(Bloomberg Opinion) -- An order book exceeding 20 billion pounds ($26.5 billion) for Wednesday’s new 2041 inflation-linked gilt sale is quite eye-catching, given that the U.K. Debt Management Office only issued 3.25 billion pounds.
It’s tempting to read into this some flight-to-quality over Brexit, or even a whiff of panic about rising inflation. But really, it’s just the age-old story of liability-driven investors, such as pension funds and life insurers, looking to match their long-dated commitments to plan holders by securing assets with similar maturities — a conventional 53-year bond issued May was also six times oversubscribed.

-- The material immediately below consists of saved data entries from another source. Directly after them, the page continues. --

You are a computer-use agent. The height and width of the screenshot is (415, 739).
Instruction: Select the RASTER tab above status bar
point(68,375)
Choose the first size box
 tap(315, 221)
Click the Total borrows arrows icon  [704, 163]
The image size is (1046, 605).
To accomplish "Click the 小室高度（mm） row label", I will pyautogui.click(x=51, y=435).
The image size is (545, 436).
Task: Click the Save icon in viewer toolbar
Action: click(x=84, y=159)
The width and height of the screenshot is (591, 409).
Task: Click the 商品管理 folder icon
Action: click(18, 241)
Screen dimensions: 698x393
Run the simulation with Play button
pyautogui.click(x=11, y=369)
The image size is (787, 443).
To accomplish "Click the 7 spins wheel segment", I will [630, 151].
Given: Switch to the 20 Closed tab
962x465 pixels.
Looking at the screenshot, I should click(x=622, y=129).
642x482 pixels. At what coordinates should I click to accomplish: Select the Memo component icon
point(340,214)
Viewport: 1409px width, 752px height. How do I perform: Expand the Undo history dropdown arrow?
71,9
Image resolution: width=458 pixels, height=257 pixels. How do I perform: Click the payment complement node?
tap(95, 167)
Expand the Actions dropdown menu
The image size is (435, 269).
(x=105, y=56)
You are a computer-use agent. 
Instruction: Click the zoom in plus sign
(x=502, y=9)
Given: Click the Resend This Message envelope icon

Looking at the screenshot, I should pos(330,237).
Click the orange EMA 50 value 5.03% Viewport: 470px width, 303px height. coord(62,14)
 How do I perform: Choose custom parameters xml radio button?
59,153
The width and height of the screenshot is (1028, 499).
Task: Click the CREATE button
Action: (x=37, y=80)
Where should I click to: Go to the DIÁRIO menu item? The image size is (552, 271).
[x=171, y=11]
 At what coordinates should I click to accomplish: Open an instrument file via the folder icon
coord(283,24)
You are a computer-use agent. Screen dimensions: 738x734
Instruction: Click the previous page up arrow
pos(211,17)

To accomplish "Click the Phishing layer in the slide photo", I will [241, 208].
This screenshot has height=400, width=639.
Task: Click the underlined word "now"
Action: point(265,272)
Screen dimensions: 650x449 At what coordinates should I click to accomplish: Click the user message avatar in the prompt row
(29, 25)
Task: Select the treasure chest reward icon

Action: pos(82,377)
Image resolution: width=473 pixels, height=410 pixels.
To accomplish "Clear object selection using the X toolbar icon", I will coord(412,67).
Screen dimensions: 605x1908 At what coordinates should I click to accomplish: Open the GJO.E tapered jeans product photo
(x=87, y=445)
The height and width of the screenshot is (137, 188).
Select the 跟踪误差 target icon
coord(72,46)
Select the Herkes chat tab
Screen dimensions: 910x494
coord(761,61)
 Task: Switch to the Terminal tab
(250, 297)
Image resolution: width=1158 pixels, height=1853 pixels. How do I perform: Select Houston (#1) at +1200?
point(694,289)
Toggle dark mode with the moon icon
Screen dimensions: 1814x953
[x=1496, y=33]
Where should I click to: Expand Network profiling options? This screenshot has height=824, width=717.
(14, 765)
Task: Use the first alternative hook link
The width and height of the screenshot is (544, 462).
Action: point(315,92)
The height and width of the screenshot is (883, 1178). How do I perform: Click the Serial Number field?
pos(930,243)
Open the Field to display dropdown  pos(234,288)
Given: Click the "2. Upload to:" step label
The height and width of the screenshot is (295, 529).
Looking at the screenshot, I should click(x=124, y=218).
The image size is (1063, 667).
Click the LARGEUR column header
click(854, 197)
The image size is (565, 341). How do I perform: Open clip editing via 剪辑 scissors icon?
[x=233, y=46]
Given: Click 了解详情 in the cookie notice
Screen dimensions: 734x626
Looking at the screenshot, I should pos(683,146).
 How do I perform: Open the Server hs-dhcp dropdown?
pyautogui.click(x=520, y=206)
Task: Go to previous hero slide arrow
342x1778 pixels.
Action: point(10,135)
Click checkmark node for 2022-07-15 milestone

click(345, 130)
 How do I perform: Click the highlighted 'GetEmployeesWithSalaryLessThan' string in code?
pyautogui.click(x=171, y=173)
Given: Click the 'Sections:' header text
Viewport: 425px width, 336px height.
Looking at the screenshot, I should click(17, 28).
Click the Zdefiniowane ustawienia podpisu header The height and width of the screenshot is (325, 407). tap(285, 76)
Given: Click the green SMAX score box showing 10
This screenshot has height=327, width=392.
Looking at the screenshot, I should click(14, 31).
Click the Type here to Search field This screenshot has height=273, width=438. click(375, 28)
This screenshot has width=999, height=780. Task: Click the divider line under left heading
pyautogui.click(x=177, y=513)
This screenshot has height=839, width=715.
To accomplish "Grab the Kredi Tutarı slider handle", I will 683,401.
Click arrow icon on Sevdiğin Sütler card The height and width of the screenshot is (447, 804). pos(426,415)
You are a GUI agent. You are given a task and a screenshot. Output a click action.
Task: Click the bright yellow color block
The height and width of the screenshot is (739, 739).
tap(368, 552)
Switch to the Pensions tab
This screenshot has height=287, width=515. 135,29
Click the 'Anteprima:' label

These real-money buyers had requested a 23-year maturity, and they were allocated two-thirds of the deal. The DMO gave them what they wanted — it likes its securities to mostly be in the hands of these buyers — so it shouldn’t be all that surprising that demand was so fantastic. The fact it has an in-built inflation hedge is even better.
The security priced at a negative 1.62 percent yield. Combine that with the 0.125 percent coupon, and the real return the bond buyer earns depends on how much the Retail Price Index is above 1.5 percent. The 1.5 basis points premium to the existing 2040 benchmark is a tiny scrap for an extra year’s duration.
It may not be rich pickings, but it is at least the best credit available. However much political turmoil the U.K. government finds itself in, it still doesn’t need to offer much of a new issue premium.